[Records of words and elements to point to]
# # # # # # #

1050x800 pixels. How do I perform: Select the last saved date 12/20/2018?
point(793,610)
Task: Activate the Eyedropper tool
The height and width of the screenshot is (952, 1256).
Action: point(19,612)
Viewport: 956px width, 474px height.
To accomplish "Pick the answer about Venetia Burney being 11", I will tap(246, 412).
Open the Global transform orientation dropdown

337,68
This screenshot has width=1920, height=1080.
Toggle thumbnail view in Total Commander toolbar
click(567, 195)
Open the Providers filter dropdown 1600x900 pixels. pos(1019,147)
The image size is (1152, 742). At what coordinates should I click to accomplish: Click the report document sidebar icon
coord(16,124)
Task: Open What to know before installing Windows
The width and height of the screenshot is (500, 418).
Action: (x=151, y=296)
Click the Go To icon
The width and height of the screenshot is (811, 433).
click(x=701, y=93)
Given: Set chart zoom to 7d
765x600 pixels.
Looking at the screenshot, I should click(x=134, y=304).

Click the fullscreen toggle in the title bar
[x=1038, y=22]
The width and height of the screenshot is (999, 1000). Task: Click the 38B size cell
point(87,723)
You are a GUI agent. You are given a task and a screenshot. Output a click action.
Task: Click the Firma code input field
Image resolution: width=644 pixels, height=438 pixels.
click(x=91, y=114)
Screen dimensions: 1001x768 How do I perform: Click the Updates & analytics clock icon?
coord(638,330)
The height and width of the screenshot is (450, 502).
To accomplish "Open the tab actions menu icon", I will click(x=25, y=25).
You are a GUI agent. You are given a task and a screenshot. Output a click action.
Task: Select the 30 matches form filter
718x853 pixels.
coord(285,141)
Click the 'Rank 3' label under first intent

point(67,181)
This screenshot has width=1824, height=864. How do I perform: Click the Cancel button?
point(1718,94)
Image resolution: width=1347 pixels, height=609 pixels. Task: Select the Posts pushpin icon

# # # # # # #

▶ TASK GOAL:
Can you reproduce the records word for word, beginning at the line that contains "Task: Activate the Eyedropper tool" and stopping after the line that contains "coord(638,330)"?

▶ REPLY TO THE EXERCISE:
Task: Activate the Eyedropper tool
The height and width of the screenshot is (952, 1256).
Action: point(19,612)
Viewport: 956px width, 474px height.
To accomplish "Pick the answer about Venetia Burney being 11", I will tap(246, 412).
Open the Global transform orientation dropdown

337,68
This screenshot has width=1920, height=1080.
Toggle thumbnail view in Total Commander toolbar
click(567, 195)
Open the Providers filter dropdown 1600x900 pixels. pos(1019,147)
The image size is (1152, 742). At what coordinates should I click to accomplish: Click the report document sidebar icon
coord(16,124)
Task: Open What to know before installing Windows
The width and height of the screenshot is (500, 418).
Action: (x=151, y=296)
Click the Go To icon
The width and height of the screenshot is (811, 433).
click(x=701, y=93)
Given: Set chart zoom to 7d
765x600 pixels.
Looking at the screenshot, I should click(x=134, y=304).

Click the fullscreen toggle in the title bar
[x=1038, y=22]
The width and height of the screenshot is (999, 1000). Task: Click the 38B size cell
point(87,723)
You are a GUI agent. You are given a task and a screenshot. Output a click action.
Task: Click the Firma code input field
Image resolution: width=644 pixels, height=438 pixels.
click(x=91, y=114)
Screen dimensions: 1001x768 How do I perform: Click the Updates & analytics clock icon?
coord(638,330)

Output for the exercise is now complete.